Living rural in an old house, especially now that the weather is getting colder, we have the occasional mouse that ventures into the living space. Usually the strategically-placed traps take care of them for us, but every now and then, one gets past the first line of defense and a Benny Hill-like situation occurs.
Last night’s was epic, and is still ongoing.
Somewhere around 9:30, Hobbes, our male cat starts going berserk. He’s usually pretty even tempered, but his erratic and unglued behavior indicated that he was on to something. It didn’t take long for us to find out what. A mouse (Whom I will refer to from here out as Houdini, for reasons which will become apparent momentarily) runs into the living room and dives behind the boys’ lego bin. Hobbes does this back and forth run from one side of the box to the other trying to catch it.
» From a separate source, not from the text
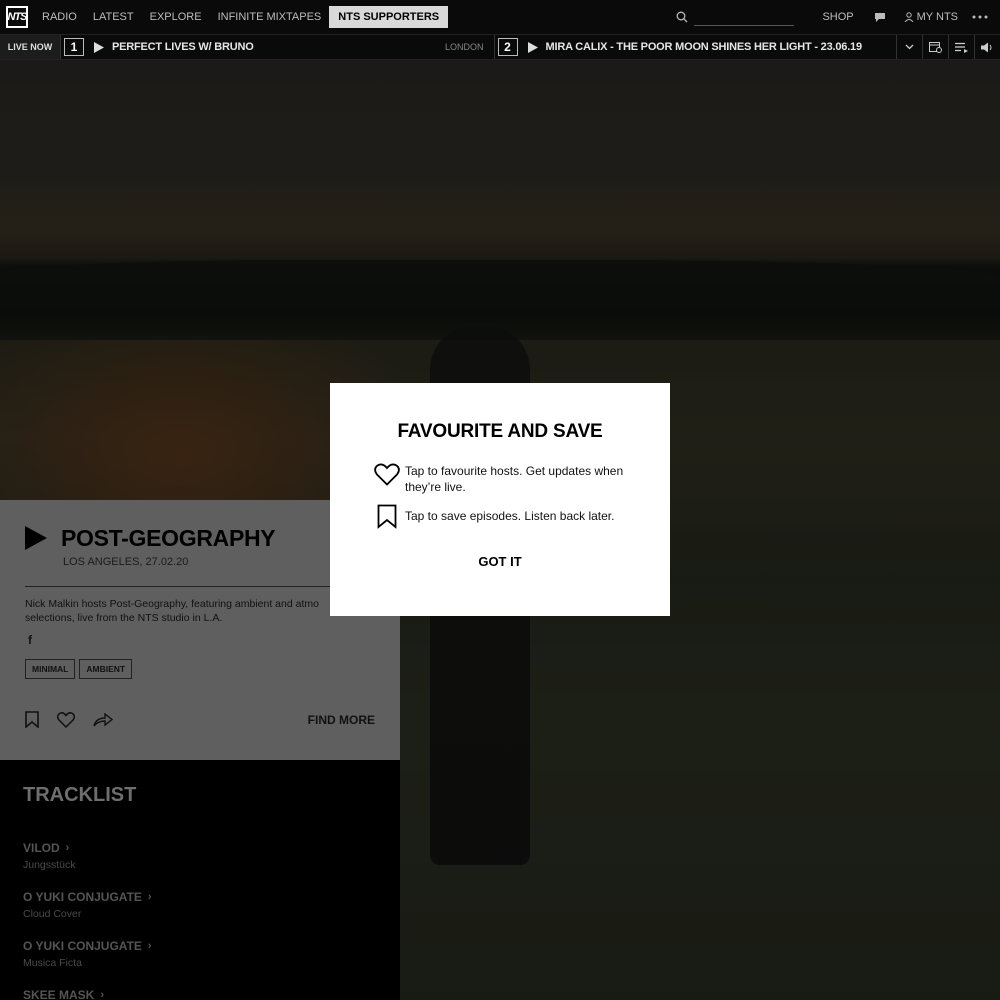 The height and width of the screenshot is (1000, 1000). I want to click on volume-icon, so click(986, 47).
Houdini eludes both of us, for by this time I’m out of the comfort of my recliner and pulling on a pair of boots. For stompin.’
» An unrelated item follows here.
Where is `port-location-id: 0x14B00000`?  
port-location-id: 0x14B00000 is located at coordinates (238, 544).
He flees back into the kitchen. I get there to find that Hobbes has been joined by his corpulent sister, Snack. The two of them are nosing around the vacuum near the refrigerator. I move the vacuum and figure he must be behind the fridge. I strategically set two tunnel traps and wait. As I wait, Hobbes goes back to the vacuum. He’s sniffing and batting the bottom of it. Holy hell, the little bastard is IN the vacuum. I get clever, and put the bottom of the vacuum into a big cardboard box. Sure enough after some shaking and whacking, out he comes into the box. I cackle triumphantly. I’ve got him trapped.
The little shit LEAPS out of the box and takes off. Into the dining room, followed closely by Hobbes and I, one of us shouting obscenities, and it wasn’t the cat.
My wife freaks as it becomes apparent Houdini is CLIMBING THE DRAPES in the dining room. He’s up on the curtain rod now. Trapped. We’ve got him!
I take a swipe at it with a rolled up news paper, he falls to the floor and takes off under the couch. Hobbes and I pin him behind the couch. He manages to escape into the closet in the living room. Now I’m tearing apart the living room closet while my wife stands on a chair. He escaped the goddamn closet and goes behind a bookcase. At the back of the bookcase is a piece of cardboard which I press against and trap him. Hobbes closes in. It escapes and darts back into the dining room. My obscenities are absolutely ruining the atmosphere at this point.
Here’s the incredulous part.
As it takes off into the dining room, Snack, our fat, worthless beast is sitting under the table. Houdini is running right for her. He gets closer, she sits. Closer still, she sits. The mouse runs RIGHT INTO THE CAT, bounces off her fat ass, and screeches off into the kitchen again. This time I watch as he vanishes behind the fridge. For real this time.
Knowing he’s trapped, I set the two tunnel traps again. There’s nothing I can do so I start cleaning up the living room, and we go to bed.
This morning, not only are the tunnels empty, but one of the cats had apparently moved one away from the side of the refrigerator, creating an escape alley for the little bastard.
We wake The Narrator up for school and I get ready for work. Hobbes immediately bee-lines into his room and starts sniffing around. Suddenly, there’s the effing mouse! Hobbes and I chased it around the bedroom for a solid fifteen minutes before it flees into the hallway and into Mini-Me’s room and into HIS closet. Hobbes had it at one point, but I realized his intent is to play with the effing thing, not kill it. So, he’s virtually as worthless as his stupid sister.
Having to leave for work, I sealed the bottom of the closet door with some duct tape and a couple of heavy books. I’ll hopefully finish the job tonight when I get home from work. I have a plan. I’m going to seal myself into Mini-Me’s room and line the walls with sticky traps. Mice have terrible eyesight, so they tend to stick to walls when they run if they can help it. He’s in the smallest room of the house now. If I lock myself in there with him, this should be the end of the tale.